The book is divided into three sections. First, there's a summary of "What's Wrong with Capitalism?" and why we need an alternative to it by Paul Street. Second, 20 essays on "Imagining Socialism," ranging over such issues as the environment; economic democracy; the law; alternatives to prison; human rights; personal, emotional and sexual life; women's liberation; gay liberation; drugs; immigration; welfare; food; housing; health care; education; art; science and technology; and the news media. The final section consists of 10 essays under the heading "Getting There: How to Make a Socialist America."
PAUL STREET'S opening article explains why another world is necessary, exposing capitalism as "the taproot of economic collapse, social breakdown, imminent environmental collapse, and authoritarian state failure in both the United States and the world."
But it is the second section that is the heart of the book. In a short review, I can't comment on all of the topics discussed, but I can mention a few that give a flavor of the collection.
In his contribution, the economist Rick Wolff rejects both the capitalism of the West and what he calls the "state capitalism" of the former Soviet Union and the People's Republic of China, where workers had no real say in how the companies they worked for were run. By contrast, genuine socialism requires workers' control of their workplaces, Wolff writes:
[I]n democratically organized socialist enterprises, the direct workers would function collectively as the board of directors, strongly influenced by the auxiliary workers. Instead of workers (the majority) being ruled and exploited by boards and major shareholders--a small minority--the workers would make crucial economic decisions and decide how to distribute the money their work brought in.
Wolff goes on to argue that this change in the internal structure of companies would result in "decisions systematically different from those of capitalist enterprises."

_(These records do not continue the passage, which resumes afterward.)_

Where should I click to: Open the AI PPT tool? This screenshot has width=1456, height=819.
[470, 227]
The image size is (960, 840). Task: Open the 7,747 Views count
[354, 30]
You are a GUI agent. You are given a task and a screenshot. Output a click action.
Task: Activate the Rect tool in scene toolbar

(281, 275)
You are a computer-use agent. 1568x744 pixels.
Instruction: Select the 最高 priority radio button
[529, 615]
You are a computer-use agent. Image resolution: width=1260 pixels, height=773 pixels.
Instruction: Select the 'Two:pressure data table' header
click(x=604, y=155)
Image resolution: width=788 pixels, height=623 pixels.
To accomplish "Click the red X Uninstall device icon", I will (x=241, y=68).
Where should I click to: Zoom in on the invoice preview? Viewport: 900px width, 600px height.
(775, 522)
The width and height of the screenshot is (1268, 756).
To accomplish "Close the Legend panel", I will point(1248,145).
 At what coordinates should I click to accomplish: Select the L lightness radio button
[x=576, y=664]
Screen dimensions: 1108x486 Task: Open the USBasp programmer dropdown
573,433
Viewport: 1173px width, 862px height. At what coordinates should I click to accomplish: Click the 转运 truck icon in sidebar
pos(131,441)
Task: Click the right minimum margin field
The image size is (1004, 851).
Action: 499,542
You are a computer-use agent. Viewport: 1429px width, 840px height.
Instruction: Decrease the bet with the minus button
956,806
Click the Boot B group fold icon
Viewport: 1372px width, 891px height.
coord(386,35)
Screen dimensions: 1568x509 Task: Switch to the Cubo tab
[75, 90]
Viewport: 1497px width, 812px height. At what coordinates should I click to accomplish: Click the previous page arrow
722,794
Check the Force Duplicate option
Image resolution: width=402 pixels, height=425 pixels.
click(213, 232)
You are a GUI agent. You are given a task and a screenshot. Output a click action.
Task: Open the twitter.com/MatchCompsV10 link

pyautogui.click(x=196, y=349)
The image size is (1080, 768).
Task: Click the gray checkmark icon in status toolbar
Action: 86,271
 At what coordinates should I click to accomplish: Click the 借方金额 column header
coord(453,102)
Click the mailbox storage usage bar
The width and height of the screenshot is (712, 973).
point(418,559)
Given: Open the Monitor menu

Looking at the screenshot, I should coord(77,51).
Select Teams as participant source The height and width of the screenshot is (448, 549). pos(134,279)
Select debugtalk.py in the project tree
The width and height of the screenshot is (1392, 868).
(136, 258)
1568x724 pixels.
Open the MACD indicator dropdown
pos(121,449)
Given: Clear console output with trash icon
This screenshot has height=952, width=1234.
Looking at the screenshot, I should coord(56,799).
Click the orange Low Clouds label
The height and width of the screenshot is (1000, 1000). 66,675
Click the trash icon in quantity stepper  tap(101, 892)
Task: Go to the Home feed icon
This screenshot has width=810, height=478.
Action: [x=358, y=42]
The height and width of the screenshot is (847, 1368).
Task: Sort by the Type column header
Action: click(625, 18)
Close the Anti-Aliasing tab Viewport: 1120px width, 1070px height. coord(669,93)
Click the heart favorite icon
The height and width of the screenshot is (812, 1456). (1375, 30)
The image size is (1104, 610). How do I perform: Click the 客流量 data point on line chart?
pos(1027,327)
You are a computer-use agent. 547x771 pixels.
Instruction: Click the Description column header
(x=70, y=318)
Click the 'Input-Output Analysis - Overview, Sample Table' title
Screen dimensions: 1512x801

One of my favorite pieces is the discussion of "Alternatives to the Present System of Capitalist Injustice" by political prisoner Mumia Abu-Jamal and Angela Davis. Abu-Jamal and Davis contrast indigenous systems of justice with what exists in the U.S. today--"a legalized system of violence against unprivileged communities, who have been the historical bogeymen of the American body politic."
In place of the current system, they advocate community courts, based on principles of non-retributive justice, which can only be brought about by creating a political movement as powerful as the one that led to the abolition of slavery.
In the book's shortest contribution, Renate Bridenthal imagines "A Woman's Workday in a Socialist USA"--a world in which everyone has the opportunity of creative work, the workweek has been reduced to 25 hours, and "having children while holding a job is no problem" because affordable child care is available for everyone.
Mat Callahan looks forward to a time when "Art will no longer be forced to conspire with its own enslavement." Capitalism, with its relentless drive to turn everything into a commodity, ultimately undermines the raison d'être of artistic activity. Callahan writes:
People make art because they love to make it. Buying and selling have nothing to do with this. Indeed, what separates art from the making of other things is that it does not need a purpose or use other than the joy it brings and the insight it provides. It is nevertheless a component of human existence without which we would be no different than other animals.
In a society no longer driven by the relentless pursuit of wealth, in which cooperation rather than competition is the norm, "art may eventually cease to be a separate and distinct category and instead be woven into the fabric of social life."
ALL THIS is inspiring, but is it anything more than a utopian dream? Paul Le Blanc's essay on "The Third American Revolution: How Socialism Can Come to the United States" in the book's final section takes up this question. According to Le Blanc:
In the United States today, there is a broad array of forces that could crystallize into a mass socialist movement: working-class people who want to fight back against capitalist austerity measures...radicalized trade unionists, environmentalists and Green Party supporters, veterans of the Occupy struggles, assorted left-wing groups, activists against various forms of racism and bigotry who see links between human rights and economic justice, people who are tired of seeing money that should go to human needs being spent on militarism and military adventures, and the growing number of others who are frustrated and furious over economic injustices that are coming down on them.
Hope for the future involves uniting this large group of people into a left-wing coalition "independent of any pro-capitalist politicians."
Imagine: Living in a Socialist USA is not particularly good at responding to arguments against socialism (Alan Maass' little book The Case for Socialism does a better job of taking those on), and because the essays are so short, most of them raise as many questions as they answer.
But the book covers an impressive range of issues, and if its goal is to show that socialism, conceived of as "a movement of the great majority in the interests of the great majority," is an inspiring vision for political activists, then it succeeds admirably.